In some implementations, the actual terms may be displayed next to the circles 320 that represent them. For example, the term “adding” may be displayed adjacent to the circle 320 on the visualization graph 300A. In another implementation, there may be an option for enabling/disabling display of the actual terms on the visualization graph 300A. In some implementations, the terms may be displayed when a graphical user interface (GUI) zoom-in feature is utilized to zoom into the visualization graph 300A.
Each two circles 320 representing two terms that appear more than the predetermined number of time next to other (or within a given vicinity of each other) may be connected by a line. Thus, the lines in the visualization graph 300A represent connections between the terms. A visual indicator such as color may be used to represent the strength of connections between the terms. For example, color temperature may be used to represent the number of times two terms appear next to each other or within a given vicinity of each other. In an example, different colors are used to represent different range of numbers. For example, terms that appear more than 50,000 times next to each other or within a given vicinity of each other may be connected by a red line, while terms that appear more than 40,000 times next to each other or within a given vicinity of each other may be connected by an orange line. Similarly, a yellow line may be used to connect terms that next to each other or within a given vicinity of each other more than 30,000, and so on. In some implementations, a legend may be displayed next to the ellipsoid 310 to depict the range of numbers represented by each color. In this manner, the visualization graph 300A provides a quick and efficient overview of the state of the telemetry data. A similar visualization graph depicting the same telemetry data for a different time period may then be generated to compare the state of the telemetry data. Changes between visualization graphs for different time periods may then be analyzed and examined to identify potential areas of concern.

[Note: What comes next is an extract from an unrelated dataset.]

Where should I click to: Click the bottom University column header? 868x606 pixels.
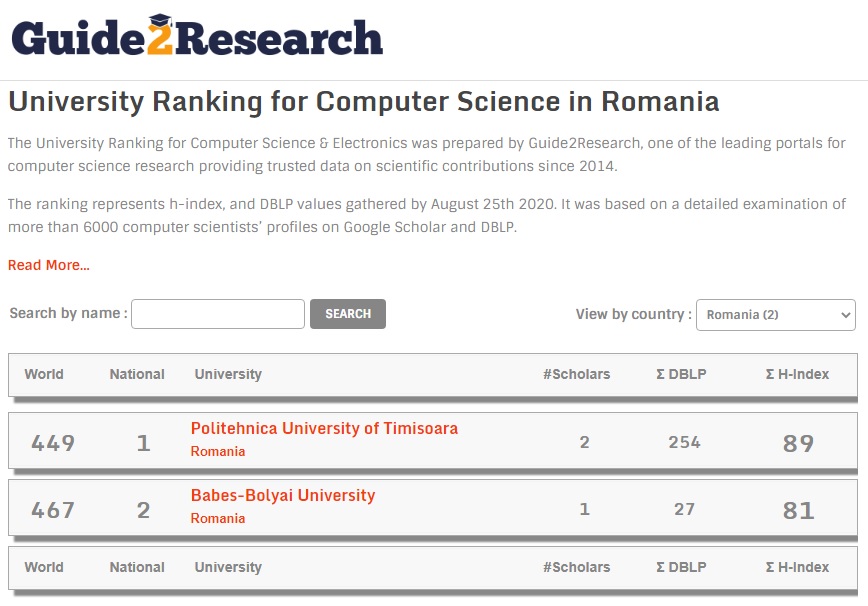[228, 567]
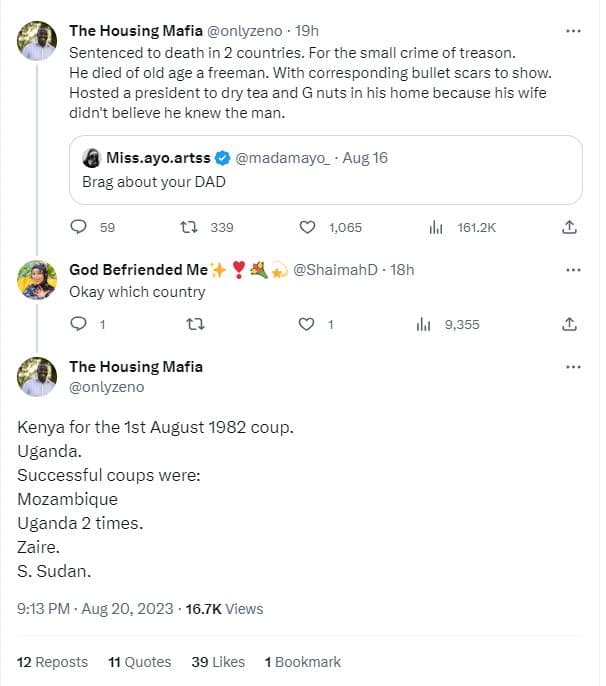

Because the visualization graphs depict large scale analysis of telemetry data logs, visualization graphs generated for the same type of telemetry data logs over different time periods should present an overall consistent image. That is because at a high level, telemetry data logs for the same service and/or software application should behave consistently over different time periods. As a result, differences in visualization graphs generated for the same type of telemetry data but over different periods can be indicative of errors, failures or other types of problems with the service and/or software application. Thus, a user reviewing and analyzing the visualization graphs may be able to quick identify potential problems in the service and/or software application by simply comparing two visualization graphs. For example, the user reviewing the visualization graph 300B may identify the portion 340 of the visualization graph 300B to zoom into the visualization graph 300B or enable display of the actual terms on the visualization graph 300B to identify the terms that resulted in the new connections. The strength of the new connections (e.g., the color of the lines) may also be taken into account to determine if the new connections are indicative of an error or failure that should be further analyzed.
In some cases, the differences between the visualization graphs generated from the same type of telemetry data logs but for different time periods are more pronounced and may thus more clearly identify anomalies.

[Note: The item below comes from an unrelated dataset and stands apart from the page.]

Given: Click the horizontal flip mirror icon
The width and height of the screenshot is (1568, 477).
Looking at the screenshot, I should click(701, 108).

In this manner, large scale telemetry data can be visualized in a simple and easily understandable way that enables quick comparison and identification of fluctuations in the log representations. These fluctuations may help users detect anomalies quickly and efficiently. A user may be able to utilize a user portal to choose the length of time over which the telemetry logs are collected (e.g., logs for one-hour increments, 4-hour increments, 24-hour increments, etc.), the frequency of visualization (e.g., every 6 hours, 3 times a week, etc.), and/or the minimum number of times pairs of words should appear together before their connection is visualized on the graph. Once these parameters are specified, the data processing system may quickly process the data logs to generate the desired visualization graphs.

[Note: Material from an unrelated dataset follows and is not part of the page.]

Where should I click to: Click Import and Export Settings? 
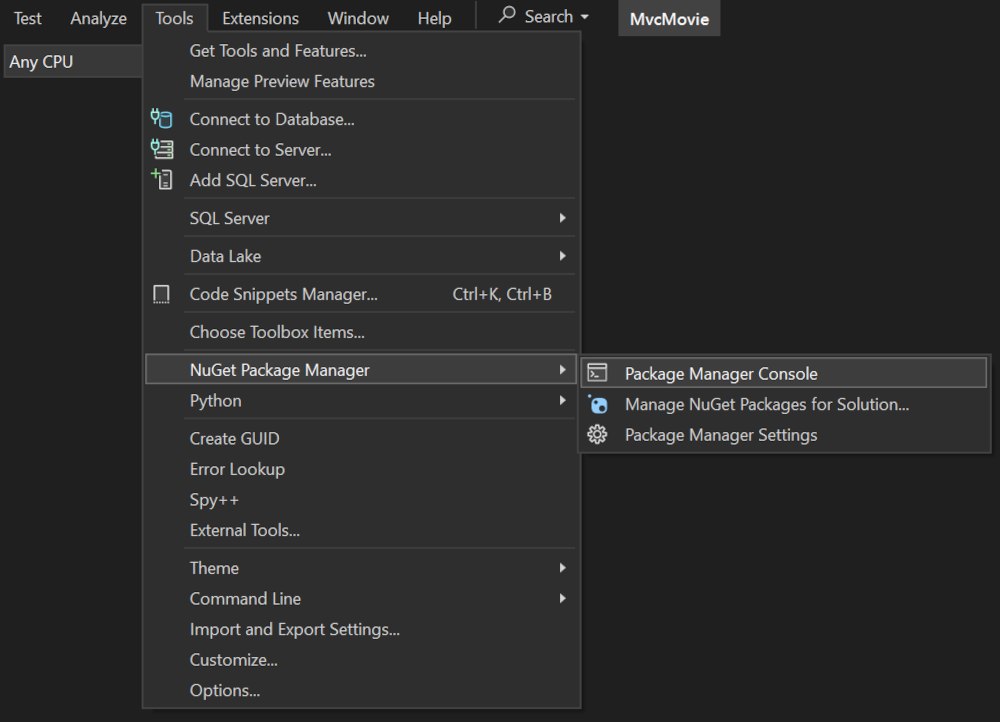pos(295,629)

In addition to manual examination and review of the visualization graphs, one or more machine-learning (ML) models may be trained and utilized to analyze the visualization graphs for detection of specific types of events. For example, a dataset of visualization graphs and corresponding events (e.g., software failures, errors, etc.) or lack of events may be used in a supervised or unsupervised training process to train an ML to analyze visualization graphs of specific types of telemetry data and identify potential areas of concern. The ML model may be trained to automatically generate alerts based on the analysis of the visualization graphs such that a user may be notified of potential errors, failures and the like.
After receiving the request, method 400 may proceed to retrieve the telemetry data for the requested time period, at 415. This may be done by retrieving the telemetry data from a telemetry data store. Once the telemetry data is retrieved, method 400 may proceed to preprocess the telemetry data by removing superfluous terms that are not likely to be indicative of any real information about the application, at 420. Superfluous terms may include stop words, numbers, non-alphabetical characters, alphabetical characters that do not form a word, and the like.
After removing unnecessary terms, method 400 may proceed to identify pairs of terms that appear within a given vicinity of each other in the telemetry data log, at 425. The given vicinity may be predetermined and may vary depending on the needs of the system or application. In an example, the predetermine vicinity is the immediate vicinity. In other words, only pairs of words that appear next to each other are identified.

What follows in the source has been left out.